5. UN OUTIL APPLICABLE A LA GESTION DE L’EAU : LE MNT

Pour synthétiser nos suggestions et fournir un cadre de base à une bonne gestion de l’eau à Bangui, nous travaillons à un MNT (modèle numérique de terrain) pour nous aider à mettre en relief des secteurs vulnérables à l’eau (Figures 123). Car le MNT est fondamental à une rationalisation de l’occupation du sol dans ce contexte, et à une desserte de l’eau potable accessible à tous, puisque certains secteurs pentus du site urbain et de sa région ne semblent pas bien alimentés du fait de la faiblesse relative de la pression dans le réseau.

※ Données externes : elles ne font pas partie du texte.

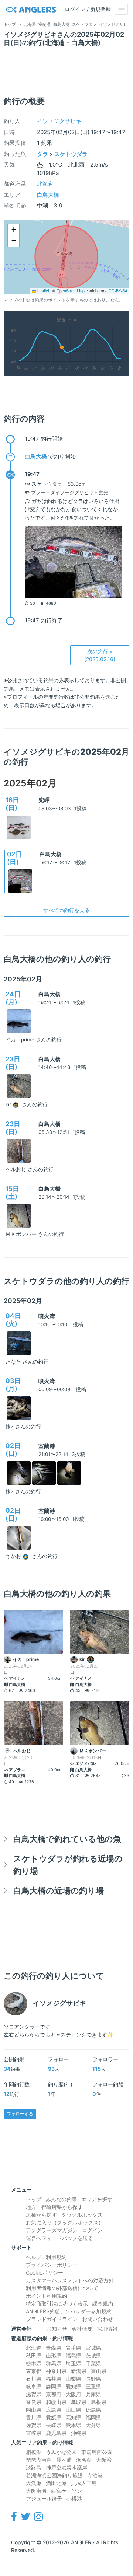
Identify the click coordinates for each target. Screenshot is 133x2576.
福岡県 (93, 2417)
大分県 (93, 2425)
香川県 (33, 2417)
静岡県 (53, 2386)
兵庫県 (93, 2394)
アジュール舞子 (44, 2498)
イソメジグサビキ (59, 121)
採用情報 (107, 2328)
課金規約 (102, 2303)
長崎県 (53, 2425)
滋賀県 (33, 2394)
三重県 (93, 2386)
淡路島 (33, 2467)
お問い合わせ (97, 2319)
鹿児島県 (56, 2433)
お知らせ (57, 2328)
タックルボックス (82, 2215)
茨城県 (93, 2355)
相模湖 (33, 2452)
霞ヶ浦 (64, 2460)
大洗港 (33, 2483)
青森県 (53, 2348)
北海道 (45, 183)
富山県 (98, 2371)
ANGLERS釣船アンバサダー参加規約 (69, 2311)
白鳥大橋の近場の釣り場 (58, 1890)
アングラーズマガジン (52, 2230)
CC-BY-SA (118, 290)
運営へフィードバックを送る (59, 2238)
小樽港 (74, 2498)
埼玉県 (73, 2363)
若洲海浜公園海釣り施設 (54, 2475)
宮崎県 (33, 2433)
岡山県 (33, 2409)
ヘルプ (33, 2257)
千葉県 (93, 2363)
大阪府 (73, 2394)
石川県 (33, 2379)
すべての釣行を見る (66, 910)
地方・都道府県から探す (54, 2207)
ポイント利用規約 (46, 2296)
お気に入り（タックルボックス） (64, 2222)
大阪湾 (104, 2460)
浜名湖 (84, 2460)
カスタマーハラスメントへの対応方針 (70, 2280)
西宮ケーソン (66, 2491)
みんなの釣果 (61, 2199)
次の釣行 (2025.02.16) (99, 655)
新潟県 (78, 2371)
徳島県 (93, 2409)
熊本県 (73, 2425)
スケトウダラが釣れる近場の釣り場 (68, 1864)
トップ (33, 2199)
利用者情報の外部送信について (62, 2288)
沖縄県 (78, 2433)
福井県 (53, 2379)
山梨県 (73, 2379)
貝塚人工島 (84, 2483)
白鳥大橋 (48, 194)
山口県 (73, 2409)
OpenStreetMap (71, 290)
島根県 (98, 2402)
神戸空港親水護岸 (66, 2467)
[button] (13, 229)
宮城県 (93, 2348)
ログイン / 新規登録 (88, 9)
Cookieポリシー (44, 2272)
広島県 (53, 2409)
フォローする (20, 2113)
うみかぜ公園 (61, 2452)
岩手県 (73, 2348)
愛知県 (73, 2386)
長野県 (93, 2379)
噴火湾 (46, 1316)
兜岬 (44, 799)
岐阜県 (33, 2386)
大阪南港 (36, 2491)
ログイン (92, 2230)
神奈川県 (56, 2371)
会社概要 (82, 2328)
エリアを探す (96, 2199)
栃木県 (33, 2363)
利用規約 (56, 2257)
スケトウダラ (71, 153)
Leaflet (42, 290)
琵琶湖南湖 (39, 2460)
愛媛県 (53, 2417)
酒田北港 (56, 2483)
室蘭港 (46, 1445)
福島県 (73, 2355)
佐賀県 (33, 2425)
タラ (42, 153)
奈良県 (33, 2402)
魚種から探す (41, 2215)
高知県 (73, 2417)
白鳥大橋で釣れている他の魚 (67, 1839)
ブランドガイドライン (52, 2319)
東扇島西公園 (96, 2452)
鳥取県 (78, 2402)
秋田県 (33, 2355)
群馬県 (53, 2363)
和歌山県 (56, 2402)
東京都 (33, 2371)
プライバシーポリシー (52, 2265)
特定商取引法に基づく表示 (57, 2303)
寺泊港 (95, 2475)
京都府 (53, 2394)
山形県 (53, 2355)
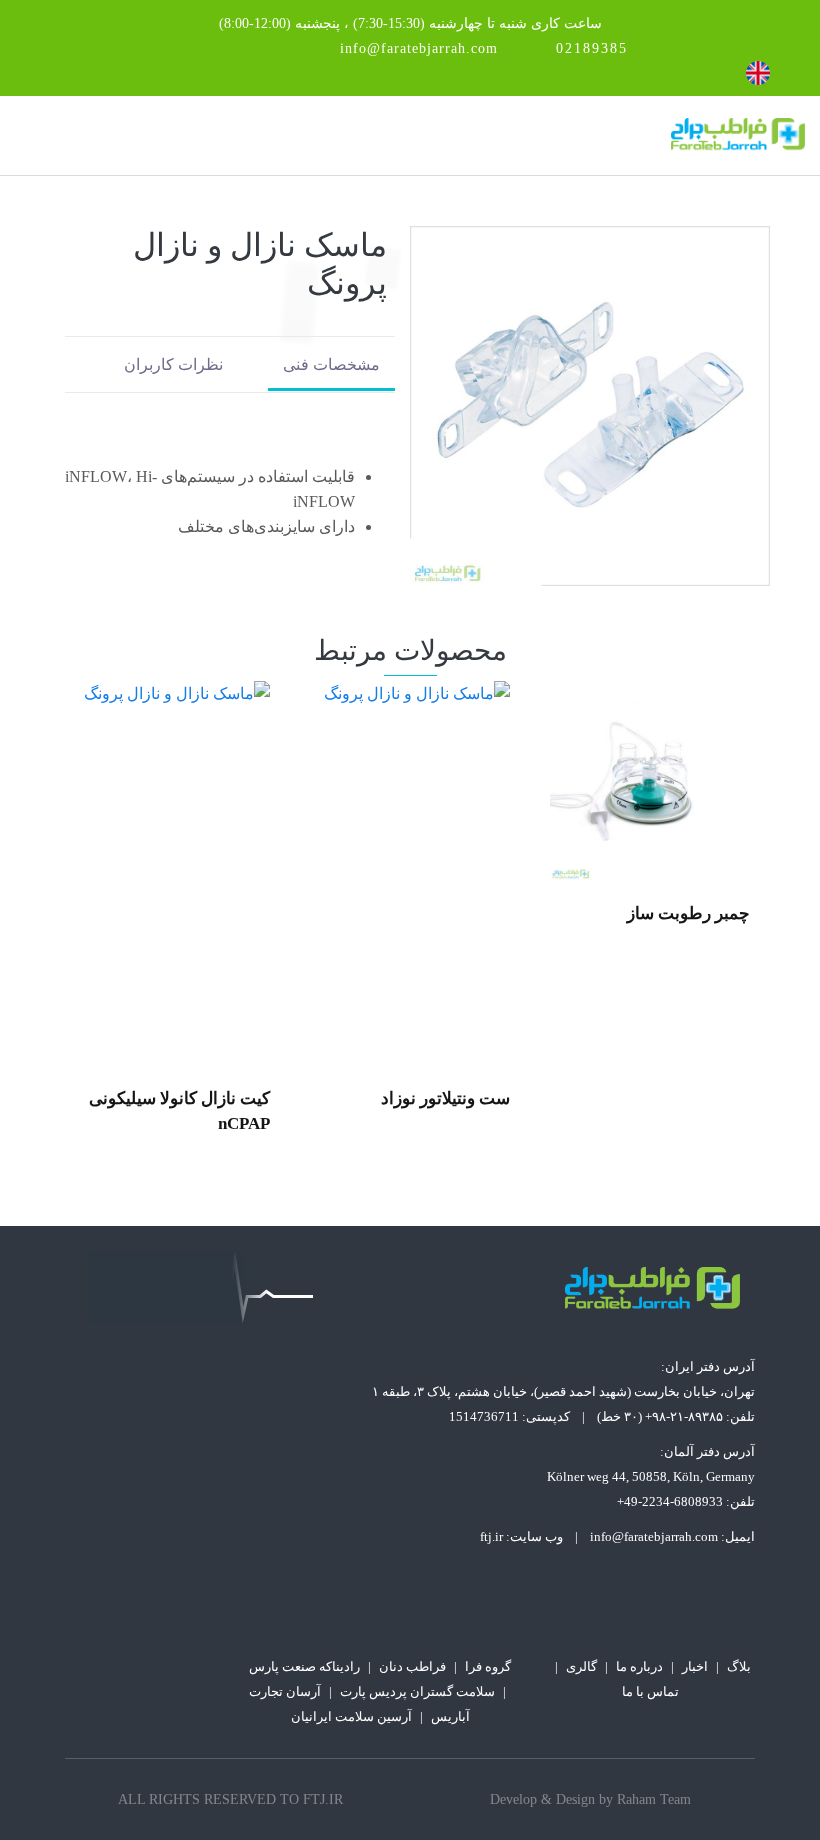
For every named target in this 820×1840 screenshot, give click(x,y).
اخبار (695, 1666)
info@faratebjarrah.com (419, 48)
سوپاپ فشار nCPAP (197, 1098)
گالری (581, 1666)
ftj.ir (491, 1536)
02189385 (592, 48)
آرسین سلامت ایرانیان (351, 1716)
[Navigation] (23, 136)
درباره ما (639, 1666)
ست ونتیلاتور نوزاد (685, 1098)
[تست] (650, 873)
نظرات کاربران (173, 364)
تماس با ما (650, 1691)
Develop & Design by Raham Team (590, 1799)
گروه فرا (488, 1666)
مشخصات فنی (331, 364)
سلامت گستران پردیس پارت (417, 1691)
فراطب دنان (412, 1666)
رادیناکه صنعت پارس (304, 1666)
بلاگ (739, 1666)
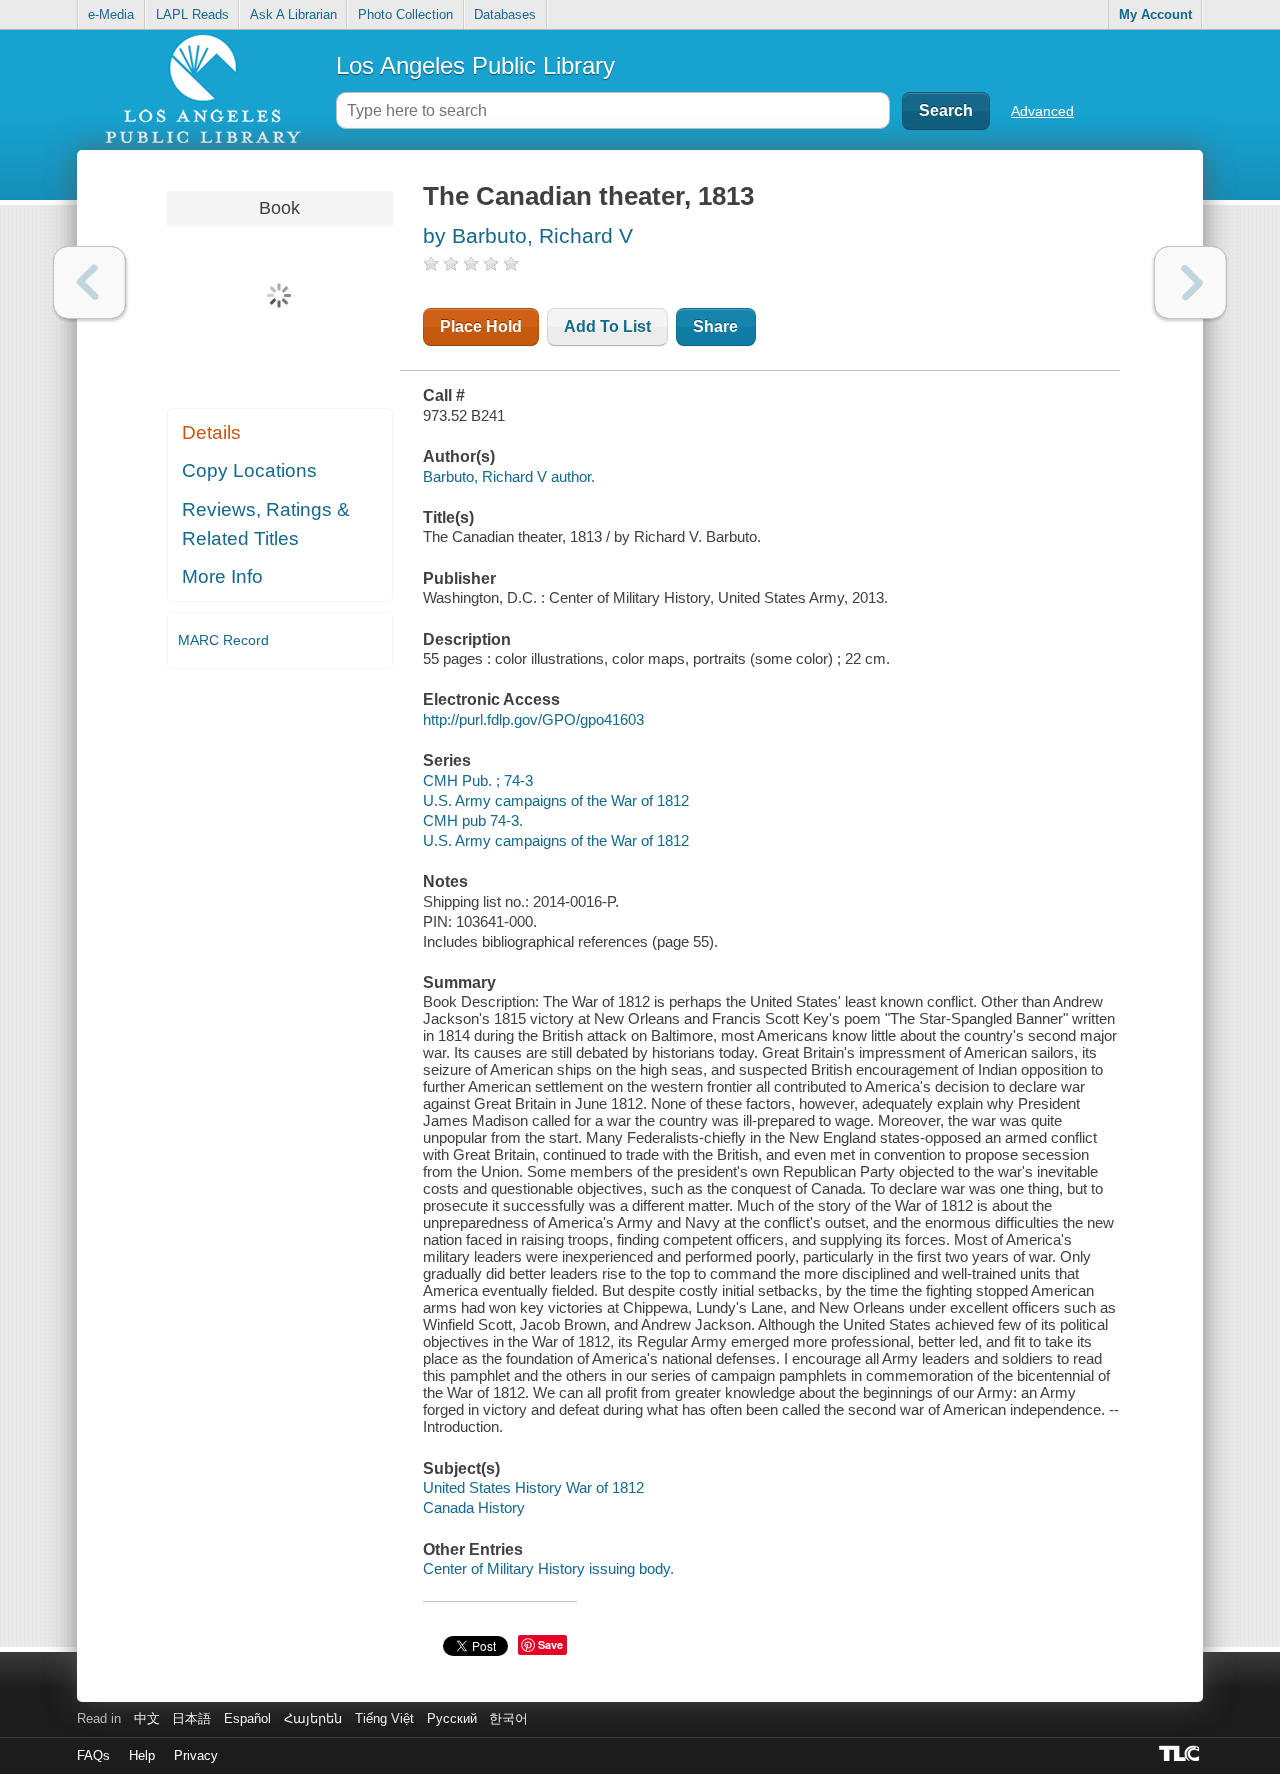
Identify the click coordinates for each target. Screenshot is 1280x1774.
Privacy (196, 1755)
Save (550, 1644)
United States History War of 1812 (533, 1487)
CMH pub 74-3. (473, 820)
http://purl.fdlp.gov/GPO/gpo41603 (533, 719)
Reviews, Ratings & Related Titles (266, 524)
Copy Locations (249, 470)
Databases (505, 14)
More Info (222, 576)
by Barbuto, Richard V (528, 235)
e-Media (111, 14)
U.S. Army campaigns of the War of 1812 (556, 800)
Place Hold (481, 326)
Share (715, 326)
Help (142, 1755)
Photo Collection (405, 14)
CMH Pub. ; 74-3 (478, 780)
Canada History (474, 1507)
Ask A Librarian (293, 14)
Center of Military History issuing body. (548, 1568)
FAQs (93, 1755)
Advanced (1042, 111)
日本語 (191, 1718)
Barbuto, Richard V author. (509, 476)
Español (247, 1718)
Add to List (607, 326)
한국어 (508, 1718)
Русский (452, 1718)
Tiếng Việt (384, 1718)
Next (1190, 282)
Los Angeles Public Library (475, 65)
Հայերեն (313, 1718)
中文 (147, 1718)
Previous (89, 282)
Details (211, 432)
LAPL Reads (192, 14)
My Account (1155, 14)
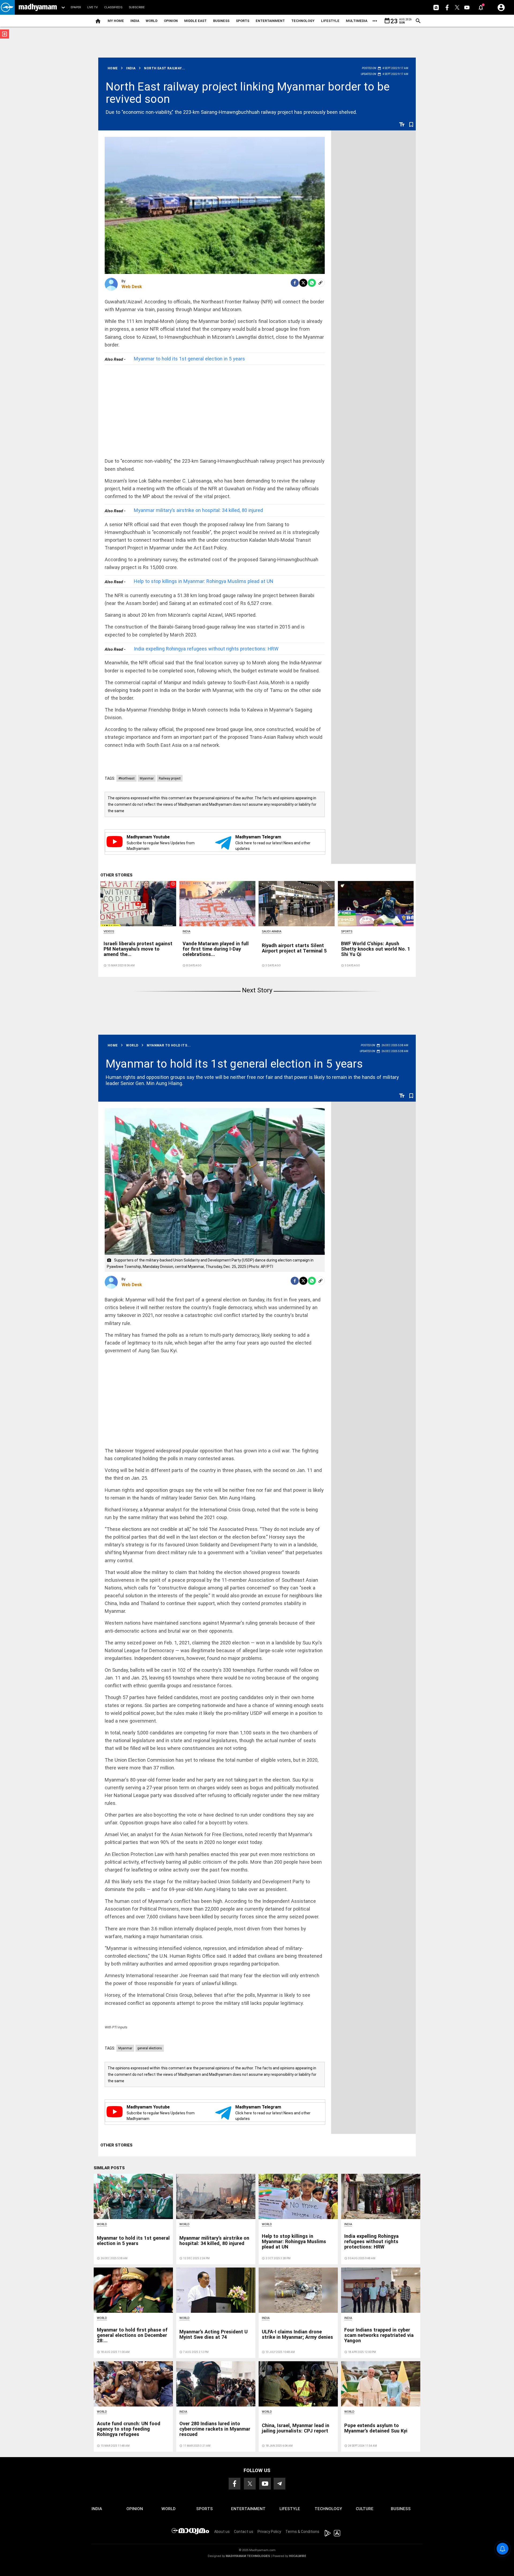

Le MNT nous aidera à disposer d’une représentation des altitudes relatives et absolues à partir des données topographiques. DEPRAETERE et MONIOD (1991) le définissent comme la représentation numérique de la surface topographique sous la forme d’une grille au maillage régulier où l’altitude est donnée en chaque nœud ou en chaque centre d’une maille élémentaire. Il peut aussi s'établir par interpolation en fonction des courbes de niveau et des cotes d'altitude numérisées à partir de carte (DEPRAETERE, 1990) ; c'est cette méthode que nous avons utilisée pour produire le MNT. Celui-ci, une fois constitué, nous autorise une analyse aisée et synoptique du relief de l'espace banguissois ainsi que de toute sa région. Car il commanderait la modélisation hydrologique dans sa diversité (cycle de l'eau, érosion des sols, évacuation des eaux pluviales et des polluants,…) pour un développement local voire régional, en raison des opportunités offertes par les pentes et les directions des flux potentiels dans cette perspective de gestion de l'eau. En effet, quand la pente est faible, l'espace est soumis à une concentration des eaux (de ruissellement), et quand la pente est forte, c'est l'érosion… avec une fourniture sédimentaire vers les bas-fonds ou secteurs à faible pente qui se constate. Dans cet esprit, les éléments du cycle urbain de l'eau que nous avons examinés dans ce travail, notamment dans les précédents paragraphes, peuvent se caler ou s'emboîter dans la série de solutions que nous fournisse le MNT. Par exemple les concentrations et la propagation des pollutions sont en relation avec la faiblesse ou l'accentuation de la pente, couplée avec l'occupation du sol et avec les activités humaines en zones urbanisées.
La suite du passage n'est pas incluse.